TriPlay-RL: Tri-Role Self-Play Reinforcement Learning for LLM Safety Alignment
Zhewen Tan, Wenhan Yu, Jianfeng Si, Tongxin Liu, Kaiqi Guan, Huiyan Jin, Jiawen Tao, Xiaokun Yuan, Duohe Ma, Xiangzheng Zhang, Tong Yang, Lin Sun
2026-01-28
Summary
This paper focuses on making large language models, like the ones powering chatbots, safer by reducing the chances they'll generate harmful or inappropriate responses.
What's the problem?
Large language models can sometimes produce toxic or dangerous content. Currently, improving their safety relies on a team of people – one trying to trick the model into bad behavior, another trying to defend against it, and a third judging the results. This process is slow and requires a lot of human effort to label what's good and bad.
What's the solution?
The researchers developed a system called TriPlay-RL that automates this safety improvement process. It uses a 'closed-loop' system where three AI 'agents' play against each other: an 'attacker' tries to find ways to make the model say harmful things, a 'defender' tries to prevent that, and an 'evaluator' learns to accurately identify unsafe responses. They all learn and get better over time without needing much human input, constantly challenging and refining each other's abilities.
Why it matters?
This research is important because it offers a way to continuously improve the safety of large language models without relying heavily on humans. This makes the process more efficient and scalable, meaning we can potentially make these powerful AI tools much safer for everyone to use.
Abstract
In recent years, safety risks associated with large language models have become increasingly prominent, highlighting the urgent need to mitigate the generation of toxic and harmful content.
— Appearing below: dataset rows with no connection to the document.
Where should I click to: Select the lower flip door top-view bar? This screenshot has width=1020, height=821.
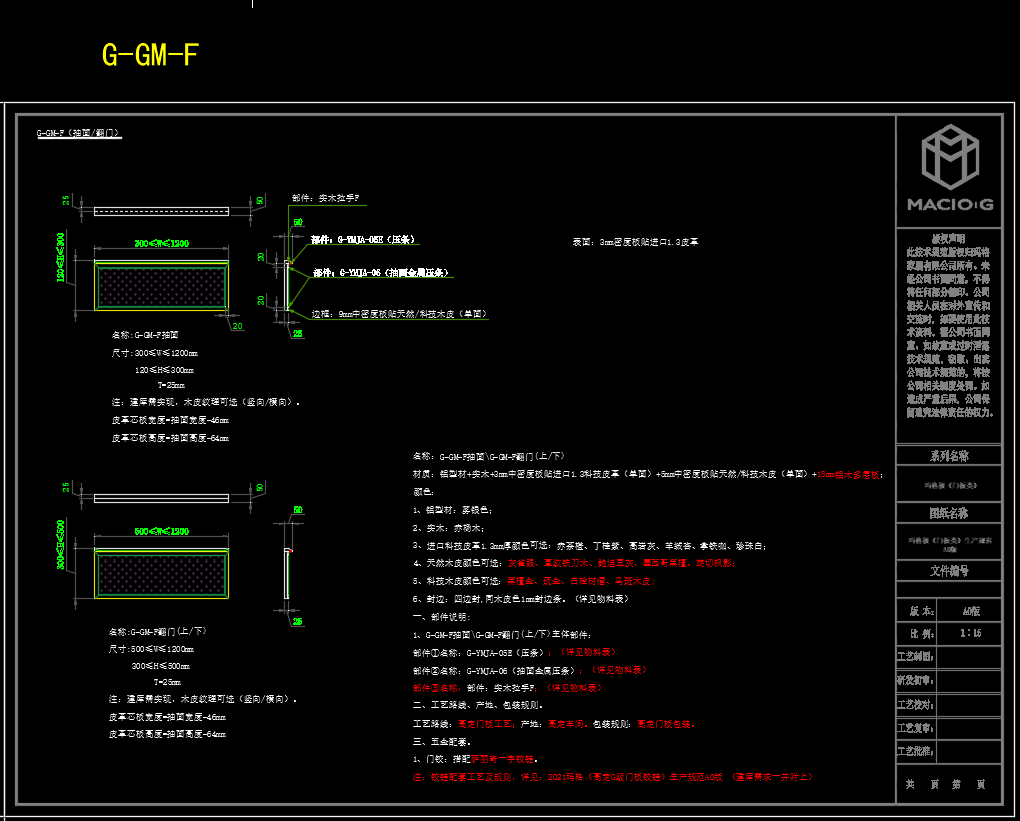pyautogui.click(x=161, y=497)
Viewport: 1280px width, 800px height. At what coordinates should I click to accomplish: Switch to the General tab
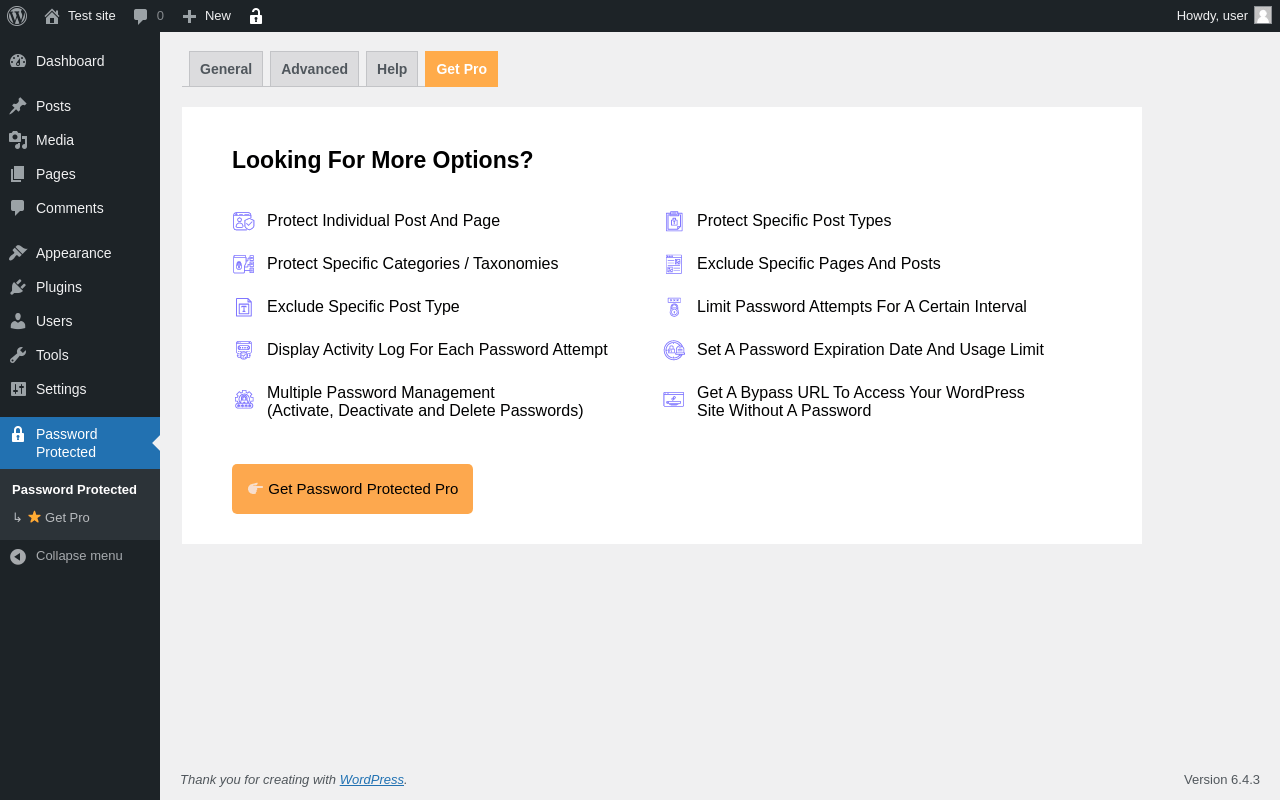226,69
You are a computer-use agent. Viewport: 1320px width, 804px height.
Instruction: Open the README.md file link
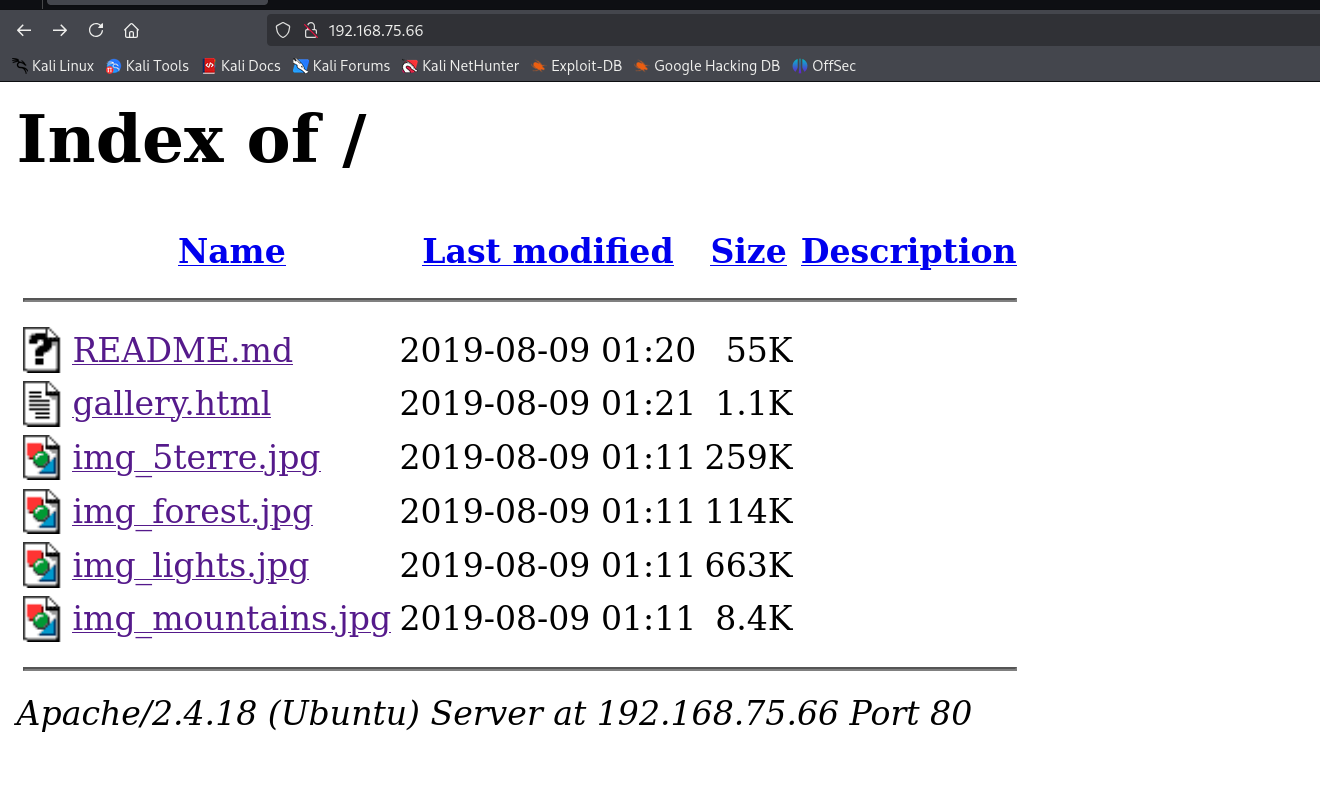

The mainstream paradigm for LLM safety alignment typically adopts a collaborative framework involving three roles: an attacker for adversarial prompt generation, a defender for safety defense, and an evaluator for response assessment. In this paper, we propose a closed-loop reinforcement learning framework called TriPlay-RL that enables iterative and co-improving collaboration among three roles with near-zero manual annotation. Experimental results show that the attacker preserves high output diversity while achieving a 20%-50% improvement in adversarial effectiveness; the defender attains 10%-30% gains in safety performance without degrading general reasoning capability; and the evaluator continuously refines its fine-grained judgment ability through iterations, accurately distinguishing unsafe responses, simple refusals, and useful guidance. Overall, our framework establishes an efficient and scalable paradigm for LLM safety alignment, enabling continuous co-evolution within a unified learning loop.